In this North African capital, the 'new world order' is seen as the 'new world dictatorship'
SPRING winds hold the promise of magnificent days in Algiers. When they blow, they carry away the haze and stench of urban pollution, leaving behind a sight to see on the mountainsides: the uniform whiteness of the medina and the younger colonial French quarters, speckled in the wealthier reaches with the greens of pine, cedar, and eucalyptus, all tumbling into the azure blue the Mediterranean was meant to be. Such days have been a frequent blessing to the Algerian capital lately, but one cannot help noticing that they have not been enough to put smiles on the faces of people who fill the streets.

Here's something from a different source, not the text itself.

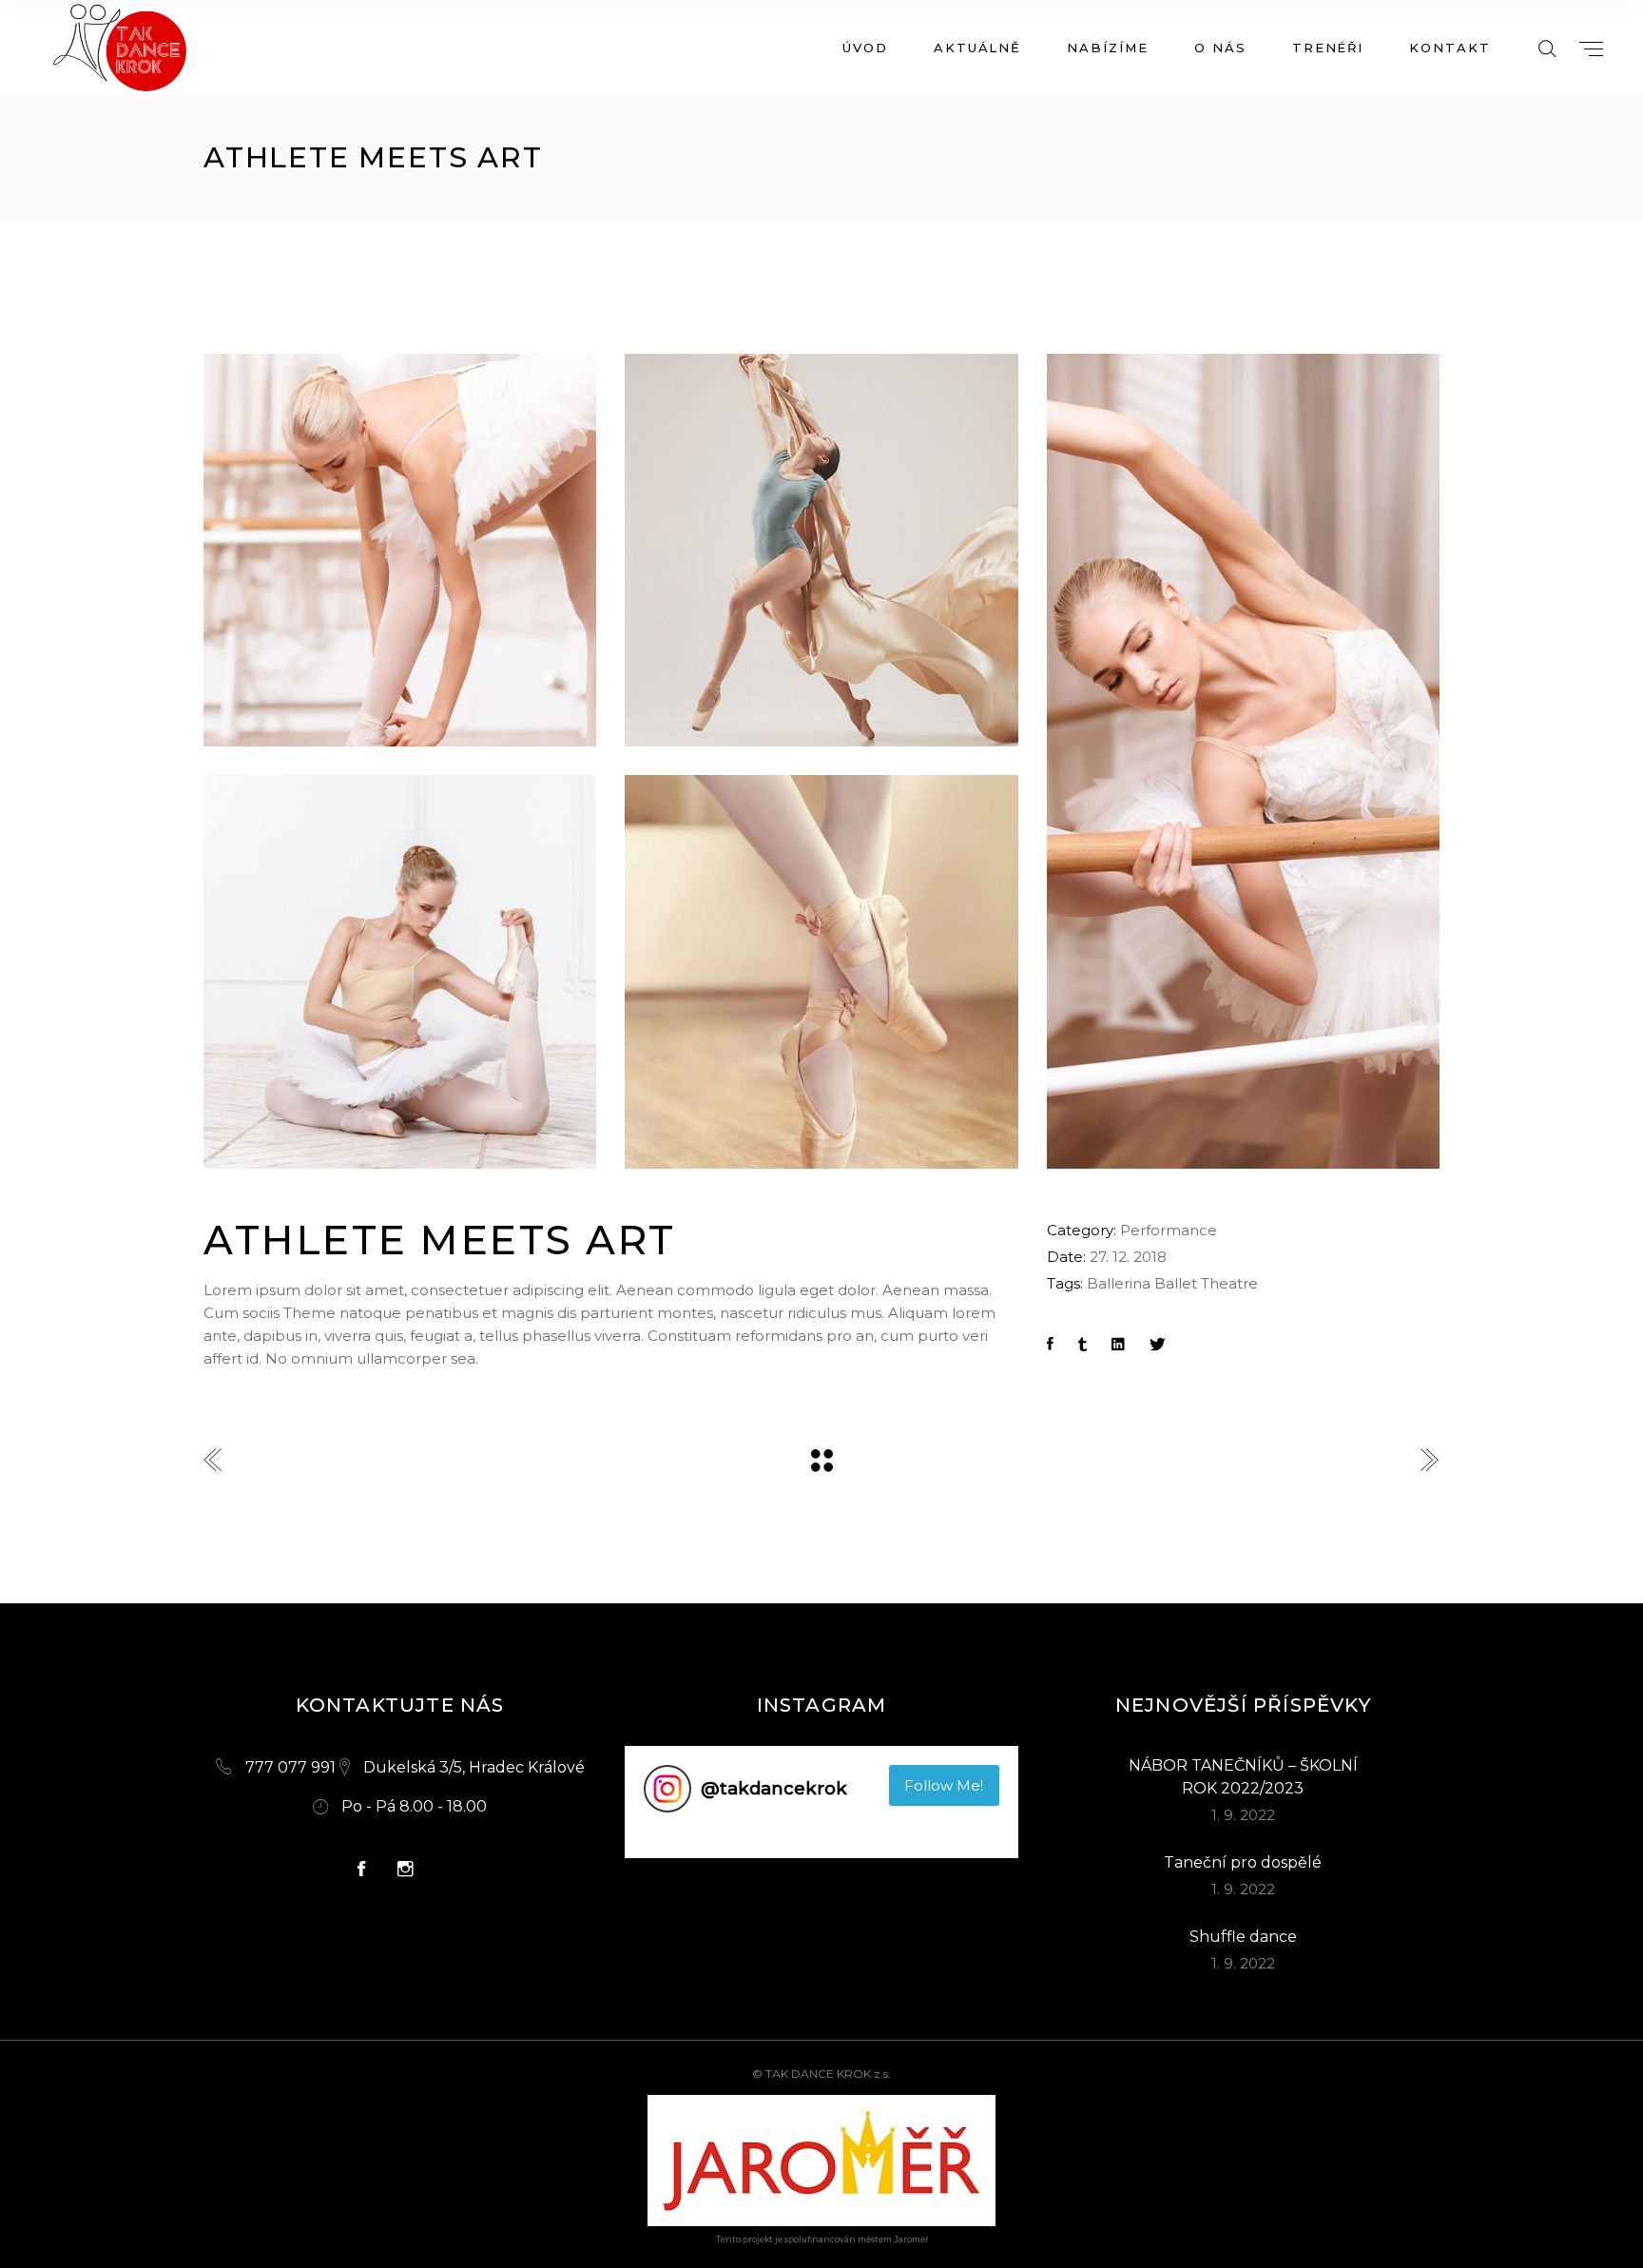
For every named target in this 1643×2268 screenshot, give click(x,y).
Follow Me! (943, 1785)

Prices are sky-high, "overcrowded" is insufficient to describe average living conditions, jobs are scarce. People are frustrated by their perception that a country with the natural wealth of Algeria cannot manage to live as contentedly as such poorer neighbors as Tunisia and Morocco. June legislative elections offer hope, but also give rise to worries over a possible Islamic fundamentalist victory, or Army intervention in the event of post-election chaos.
All that is enough to keep the hop from people's step. But now there is a new element in the national pessimism: the new world order as proposed by President Bush. Mostly it has the country's intellectuals and top officials worried, although even chatty cabbies and circumspect students bring it up.
To Algerians, Mr. Bush's "new world order" is simply a euphemism for "new world dictatorship:" in some cases benevolent, in other cases not, but dangerous because inevitably working in the interest of the world's remaining superpower. In a country where the United States-led war against Iraq was vehemently opposed, the new world order is considered a threat to developing nations that do not wish to abide meekly by American interests.